[What you have to do] Line for line, the listing below is to be transcribed exactly.

[Data records]

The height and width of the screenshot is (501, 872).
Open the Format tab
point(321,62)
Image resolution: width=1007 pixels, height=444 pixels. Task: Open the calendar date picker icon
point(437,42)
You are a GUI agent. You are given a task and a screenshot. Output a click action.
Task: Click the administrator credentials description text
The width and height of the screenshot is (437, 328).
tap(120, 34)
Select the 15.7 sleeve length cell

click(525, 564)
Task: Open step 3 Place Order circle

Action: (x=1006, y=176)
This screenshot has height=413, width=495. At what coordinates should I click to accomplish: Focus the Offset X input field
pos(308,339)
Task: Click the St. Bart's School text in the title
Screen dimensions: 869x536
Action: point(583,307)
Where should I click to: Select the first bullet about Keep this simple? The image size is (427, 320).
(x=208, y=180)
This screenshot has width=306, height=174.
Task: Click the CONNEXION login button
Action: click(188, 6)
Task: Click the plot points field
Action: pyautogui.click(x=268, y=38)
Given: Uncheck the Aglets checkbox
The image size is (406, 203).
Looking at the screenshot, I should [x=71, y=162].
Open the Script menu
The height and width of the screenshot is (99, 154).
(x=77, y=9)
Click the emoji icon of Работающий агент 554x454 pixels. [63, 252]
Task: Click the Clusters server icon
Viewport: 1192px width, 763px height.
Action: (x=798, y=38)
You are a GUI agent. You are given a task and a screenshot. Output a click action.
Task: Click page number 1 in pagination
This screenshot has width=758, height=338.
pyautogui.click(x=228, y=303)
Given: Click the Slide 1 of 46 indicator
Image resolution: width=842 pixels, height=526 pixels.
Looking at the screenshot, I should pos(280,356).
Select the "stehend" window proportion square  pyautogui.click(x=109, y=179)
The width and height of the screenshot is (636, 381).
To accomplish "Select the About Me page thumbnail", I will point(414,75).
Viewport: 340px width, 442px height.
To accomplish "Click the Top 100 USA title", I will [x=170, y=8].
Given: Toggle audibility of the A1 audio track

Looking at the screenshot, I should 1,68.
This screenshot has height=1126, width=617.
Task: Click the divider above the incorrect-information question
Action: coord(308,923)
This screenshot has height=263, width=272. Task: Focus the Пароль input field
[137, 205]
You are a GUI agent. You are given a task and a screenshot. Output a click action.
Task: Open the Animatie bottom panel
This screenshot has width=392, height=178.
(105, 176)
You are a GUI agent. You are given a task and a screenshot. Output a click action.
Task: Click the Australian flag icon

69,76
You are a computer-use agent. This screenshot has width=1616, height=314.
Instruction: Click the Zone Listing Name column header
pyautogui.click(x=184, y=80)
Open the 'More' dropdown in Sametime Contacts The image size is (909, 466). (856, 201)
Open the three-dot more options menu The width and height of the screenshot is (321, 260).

[Response to this task]
The height and width of the screenshot is (501, 872).
Open the Format tab
point(321,62)
Image resolution: width=1007 pixels, height=444 pixels. Task: Open the calendar date picker icon
point(437,42)
You are a GUI agent. You are given a task and a screenshot. Output a click action.
Task: Click the administrator credentials description text
The width and height of the screenshot is (437, 328).
tap(120, 34)
Select the 15.7 sleeve length cell

click(525, 564)
Task: Open step 3 Place Order circle

Action: (x=1006, y=176)
This screenshot has height=413, width=495. At what coordinates should I click to accomplish: Focus the Offset X input field
pos(308,339)
Task: Click the St. Bart's School text in the title
Screen dimensions: 869x536
Action: point(583,307)
Where should I click to: Select the first bullet about Keep this simple? The image size is (427, 320).
(x=208, y=180)
This screenshot has width=306, height=174.
Task: Click the CONNEXION login button
Action: click(188, 6)
Task: Click the plot points field
Action: pyautogui.click(x=268, y=38)
Given: Uncheck the Aglets checkbox
The image size is (406, 203).
Looking at the screenshot, I should [x=71, y=162].
Open the Script menu
The height and width of the screenshot is (99, 154).
(x=77, y=9)
Click the emoji icon of Работающий агент 554x454 pixels. [63, 252]
Task: Click the Clusters server icon
Viewport: 1192px width, 763px height.
Action: (x=798, y=38)
You are a GUI agent. You are given a task and a screenshot. Output a click action.
Task: Click page number 1 in pagination
This screenshot has width=758, height=338.
pyautogui.click(x=228, y=303)
Given: Click the Slide 1 of 46 indicator
Image resolution: width=842 pixels, height=526 pixels.
Looking at the screenshot, I should pos(280,356).
Select the "stehend" window proportion square  pyautogui.click(x=109, y=179)
The width and height of the screenshot is (636, 381).
To accomplish "Select the About Me page thumbnail", I will point(414,75).
Viewport: 340px width, 442px height.
To accomplish "Click the Top 100 USA title", I will [x=170, y=8].
Given: Toggle audibility of the A1 audio track

Looking at the screenshot, I should 1,68.
This screenshot has height=1126, width=617.
Task: Click the divider above the incorrect-information question
Action: coord(308,923)
This screenshot has height=263, width=272. Task: Focus the Пароль input field
[137, 205]
You are a GUI agent. You are given a task and a screenshot. Output a click action.
Task: Open the Animatie bottom panel
This screenshot has width=392, height=178.
(105, 176)
You are a GUI agent. You are given a task and a screenshot. Output a click action.
Task: Click the Australian flag icon

69,76
You are a computer-use agent. This screenshot has width=1616, height=314.
Instruction: Click the Zone Listing Name column header
pyautogui.click(x=184, y=80)
Open the 'More' dropdown in Sametime Contacts The image size is (909, 466). (856, 201)
Open the three-dot more options menu The width and height of the screenshot is (321, 260).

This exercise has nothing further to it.